I understand the idea of and the need for two-factor authentication. But I’m unable to understand the point of using an authenticator app with the accounts that I use. For some accounts the use of a phone number is required even after setting up an authenticator app. In some cases a two-factor authentication method of sorts is implemented through email. Below, I’ll use as examples accounts for Amazon, Apple and Nintendo.
Amazon supports the use of an authenticator app, but doesn’t allow removal of the phone number associated with the account. Verification codes can be requested through use of the phone number after installing an authenticator app. This retains the vulnerability to weaknesses in the use of a SIM card.
Apple also allows the use of a “trusted phone number” as an alternative to using a trusted device.
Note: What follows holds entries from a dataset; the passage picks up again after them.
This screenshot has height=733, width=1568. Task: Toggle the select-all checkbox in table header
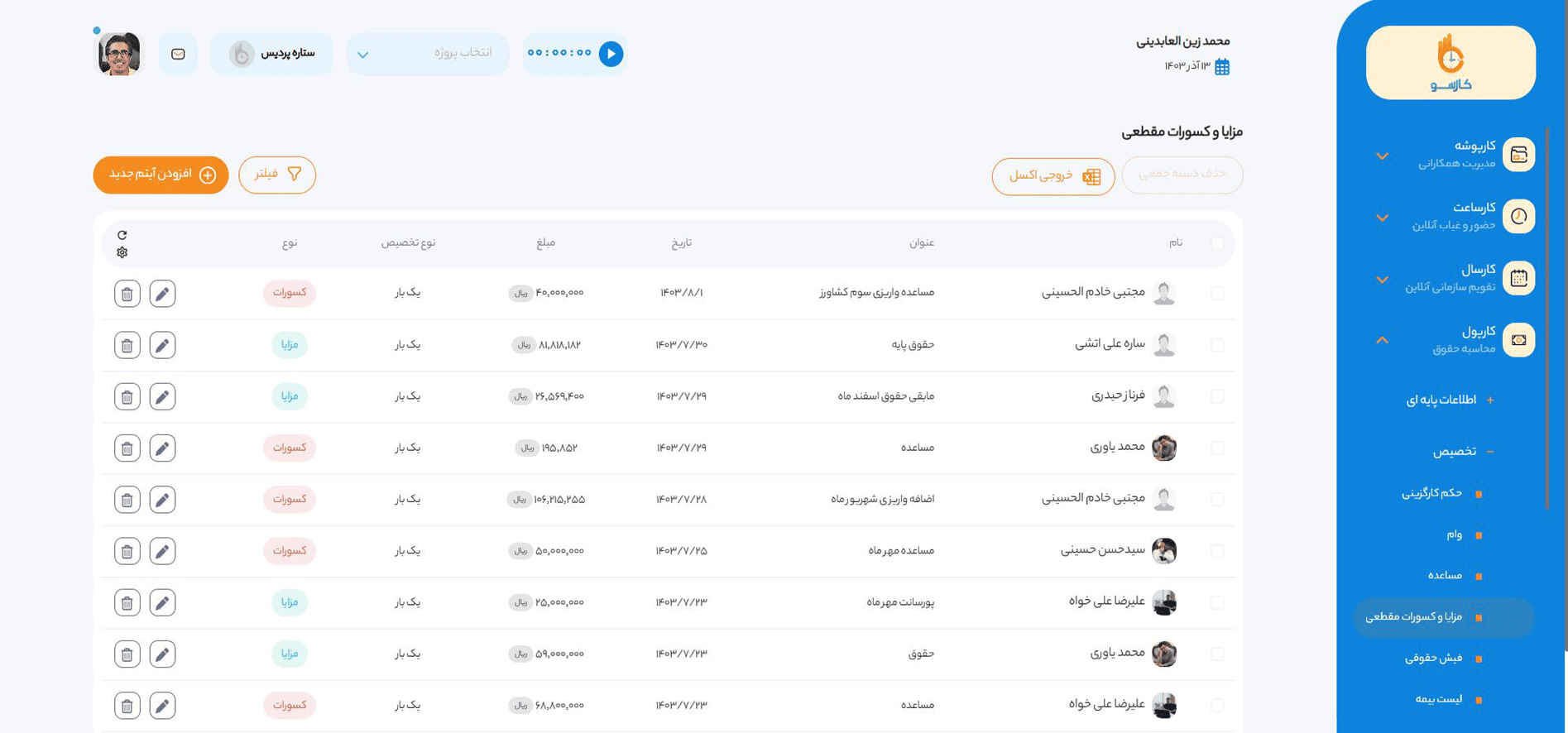point(1217,243)
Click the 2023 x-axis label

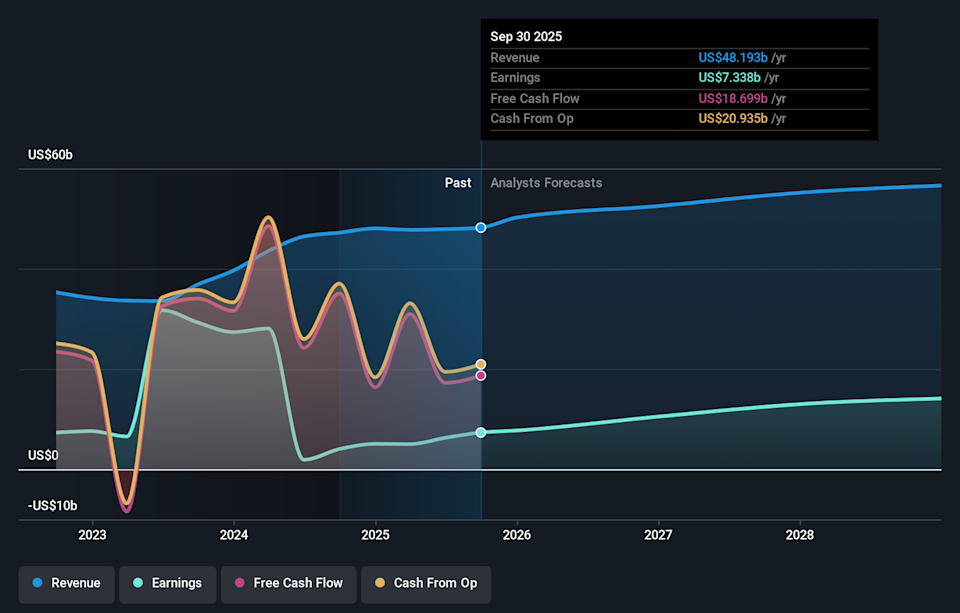coord(92,535)
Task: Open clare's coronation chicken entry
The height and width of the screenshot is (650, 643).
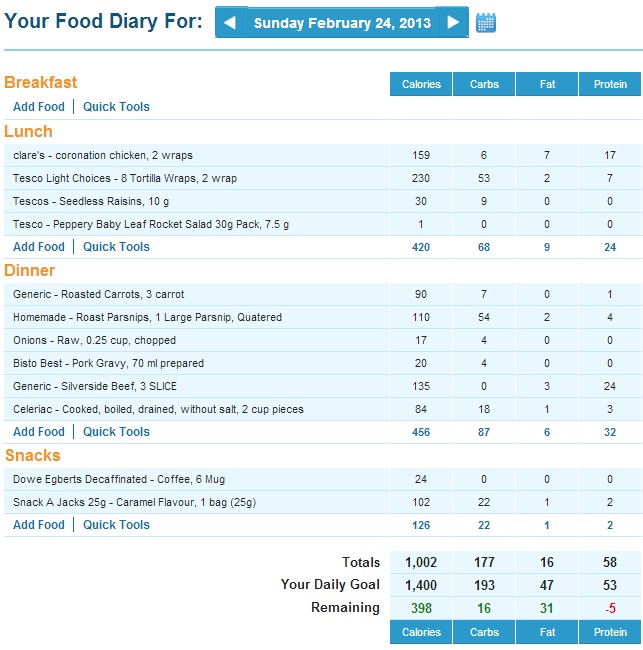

Nintendo supports the use of an app, but also sends verification emails when two-factor authentication is not enabled. To me, this seems as the better way since I can enjoy the additional protection without an increase in complexity in the form of an additional authenticator app. I can also log in to the account as long as I’m able to access the email account associated with the Nintendo account. An authenticator app would run on a single device, but an email account can be accessed through many devices.
Just to be sure: I am not railing against the idea of two-factor authentication or any of the implementations as such. I genuinely do not understand how to think of a proper “model” to using two-factor authentication. As it is, I’m thinking of not bothering with the use of apps for myself or the family and using the text message or email methods many of the services guide me to use anyway. My question then is: am I doing it wrong or is two-factor authentication a valid idea suffering from lack of a powerful enough actor to force its’ proper implementation?